Using these three documents write an essay to prove or disprove a claim.
In Science a claim can be tested and is called a hypothesis.
A hypothesis is an idea about the world that has not yet been tested.
Pick one of the following hypothesis to argue for or against with evidence.
Hypothesis 1 - Steppe; The original Indo-Europeans started somewhere in the Eastern European steppe lands and then migrated from there.
Hypothesis 2 - Farming; The original Indo-Europeans started somewhere in the South Caucasus. Some migrated. Their ideas and language spread wherever their style of farming spread.
Hypothesis 3 - Hybrid; The original Indo-Europeans started in the South Caucasus. Some migrated into Anatolia, Armenia, Albania, and Greece. Much later some migrated to the steppes where they spread out into Europe, Central Asia, and India.
Source 1
Secondary Source
Title: Language Family Tree
Author: The 3Seas Initiative
When the first tribes of people reached Europe, they migrated from the East. However, their journey did not simply end. You can just see that – groups of humans wandering the lands in search of better living conditions. Some groups adapted to a particular area, while others moved on. They needed to communicate effectively, and so languages started forming. They were similar between the tribes that lived nearby each-others and were growing apart from the ones who moved further away.
The Indo-European family of languages is prevalent in Europe. Some languages which belonged to this group are now extinct. Eight branches of the Indo-European language family are still alive and spoken today. The family gathers languages that all descend from one common language – Proto-Indo-European. Just let it sink in – dozens of languages can be traced to one common ancestor.

■ **Your task**:
Extend the passage on the origins of the Indo-European languages, picking up right after its last sentence.

■ **Supplied data**:
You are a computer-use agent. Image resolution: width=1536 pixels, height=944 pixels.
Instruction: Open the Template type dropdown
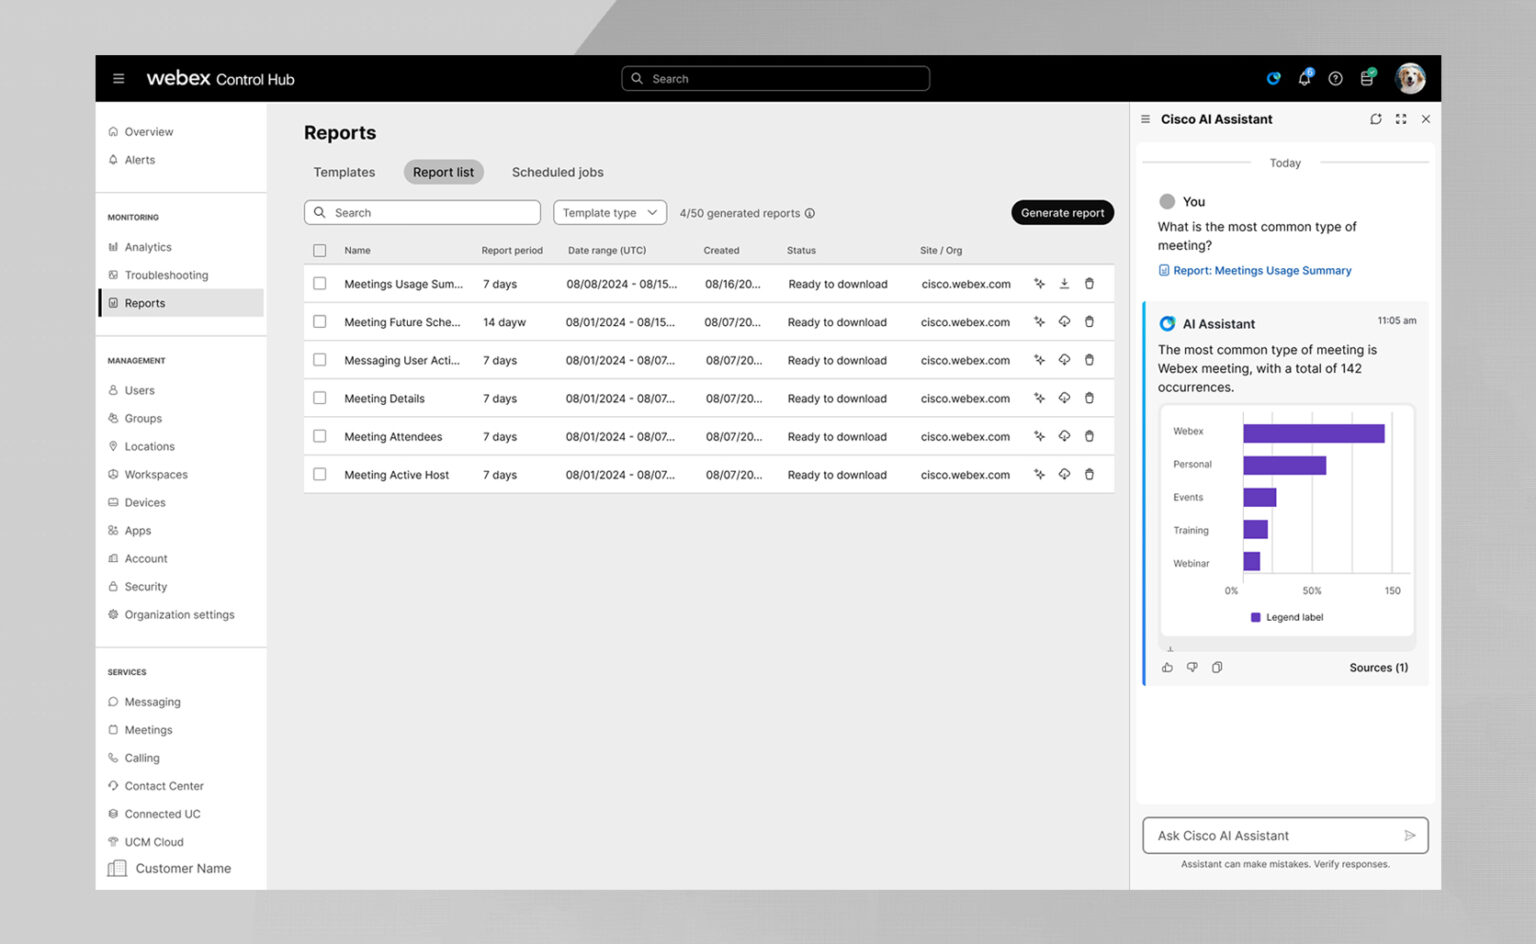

■ **Answer to this problem**:
The topic is complicated and has been the center of many expert debates as we travel far back in time to find this common ancestor, namely sometime in the Neolithic or Early Bronze Age periods. What is similar between the languages of this family is that their vowel system is based on five main vowels (a, e, I, o, u), which were present in the parent language, Proto-Indo-European. Languages are constantly evolving, even today!
Adapted from: https://3seaseurope.com/central-european-languages-roots/
Source 3
Secondary Source
Title: Indo-European languages through space and time.
(A) 109 modern Indo-European languages (round dots) and 52 nonmodern languages (diamonds). Colors distinguish the 12 main clades of Indo-European.
(B to D) Maps showing different hypotheses for the first stages of Indo-European migration and language expansion. The hypothesis of an origin in the Steppe (B) contrasts with the hypothesis of an earlier spread with farming in the South Caucasus (C). The map in (D) shows a hybrid of parts of both hypotheses. Date estimates for when the languages separated from each other are given on the map. Language labels on the hypothesis maps show modern language group locations, not exact migrations paths.
Adapted from: https://www.thearchaeologist.org/blog/new-analysis-suggests-an-emergence-of-indo-european-languages-around-8000-years-ago
Source 3
Strong Secondary Source
Title: Indo-European Time Graph
From a research article by 32 Original Authors, Heggarty et al.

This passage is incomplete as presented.